Pixel coordinate grounding data
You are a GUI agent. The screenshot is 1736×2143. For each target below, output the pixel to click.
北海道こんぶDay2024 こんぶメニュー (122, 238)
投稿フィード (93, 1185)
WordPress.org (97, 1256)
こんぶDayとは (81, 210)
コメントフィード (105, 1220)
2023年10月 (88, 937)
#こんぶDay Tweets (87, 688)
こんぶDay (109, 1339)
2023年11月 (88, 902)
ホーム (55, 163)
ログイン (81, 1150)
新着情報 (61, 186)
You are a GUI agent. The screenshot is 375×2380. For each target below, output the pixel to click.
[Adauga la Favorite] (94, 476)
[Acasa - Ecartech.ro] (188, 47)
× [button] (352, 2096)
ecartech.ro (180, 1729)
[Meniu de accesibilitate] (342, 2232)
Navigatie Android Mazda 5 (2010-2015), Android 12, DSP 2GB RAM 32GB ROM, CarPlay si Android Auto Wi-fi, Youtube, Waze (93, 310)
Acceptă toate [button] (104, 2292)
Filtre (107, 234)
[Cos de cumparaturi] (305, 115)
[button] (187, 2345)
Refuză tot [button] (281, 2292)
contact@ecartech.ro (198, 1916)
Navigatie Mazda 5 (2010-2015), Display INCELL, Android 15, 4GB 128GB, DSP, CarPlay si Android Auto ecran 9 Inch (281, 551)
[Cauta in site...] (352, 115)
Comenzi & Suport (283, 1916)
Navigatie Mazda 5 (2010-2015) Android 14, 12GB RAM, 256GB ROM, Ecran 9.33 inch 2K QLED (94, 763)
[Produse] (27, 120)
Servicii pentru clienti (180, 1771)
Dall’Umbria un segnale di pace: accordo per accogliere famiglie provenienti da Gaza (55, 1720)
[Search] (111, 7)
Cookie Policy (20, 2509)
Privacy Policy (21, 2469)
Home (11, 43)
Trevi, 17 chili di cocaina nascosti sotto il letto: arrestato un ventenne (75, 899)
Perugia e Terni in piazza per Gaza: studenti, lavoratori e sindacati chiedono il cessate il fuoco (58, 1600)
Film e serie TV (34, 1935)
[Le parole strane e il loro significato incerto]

**AIM OF THE EXERCISE**
All of the lines above are to be restated word for word.

**TASK RESULT**
You are a GUI agent. The screenshot is 1736×2143. For each target below, output the pixel to click.
北海道こんぶDay2024 こんぶメニュー (122, 238)
投稿フィード (93, 1185)
WordPress.org (97, 1256)
こんぶDayとは (81, 210)
コメントフィード (105, 1220)
2023年10月 (88, 937)
#こんぶDay Tweets (87, 688)
こんぶDay (109, 1339)
2023年11月 (88, 902)
ホーム (55, 163)
ログイン (81, 1150)
新着情報 (61, 186)
You are a GUI agent. The screenshot is 375×2380. For each target below, output the pixel to click.
[Adauga la Favorite] (94, 476)
[Acasa - Ecartech.ro] (188, 47)
× [button] (352, 2096)
ecartech.ro (180, 1729)
[Meniu de accesibilitate] (342, 2232)
Navigatie Android Mazda 5 (2010-2015), Android 12, DSP 2GB RAM 32GB ROM, CarPlay si Android Auto Wi-fi, Youtube, Waze (93, 310)
Acceptă toate [button] (104, 2292)
Filtre (107, 234)
[Cos de cumparaturi] (305, 115)
[button] (187, 2345)
Refuză tot [button] (281, 2292)
contact@ecartech.ro (198, 1916)
Navigatie Mazda 5 (2010-2015), Display INCELL, Android 15, 4GB 128GB, DSP, CarPlay si Android Auto ecran 9 Inch (281, 551)
[Cauta in site...] (352, 115)
Comenzi & Suport (283, 1916)
Navigatie Mazda 5 (2010-2015) Android 14, 12GB RAM, 256GB ROM, Ecran 9.33 inch 2K QLED (94, 763)
[Produse] (27, 120)
Servicii pentru clienti (180, 1771)
Dall’Umbria un segnale di pace: accordo per accogliere famiglie provenienti da Gaza (55, 1720)
[Search] (111, 7)
Cookie Policy (20, 2509)
Privacy Policy (21, 2469)
Home (11, 43)
Trevi, 17 chili di cocaina nascosti sotto il letto: arrestato un ventenne (75, 899)
Perugia e Terni in piazza per Gaza: studenti, lavoratori e sindacati chiedono il cessate il fuoco (58, 1600)
Film e serie TV (34, 1935)
[Le parole strane e il loro significato incerto]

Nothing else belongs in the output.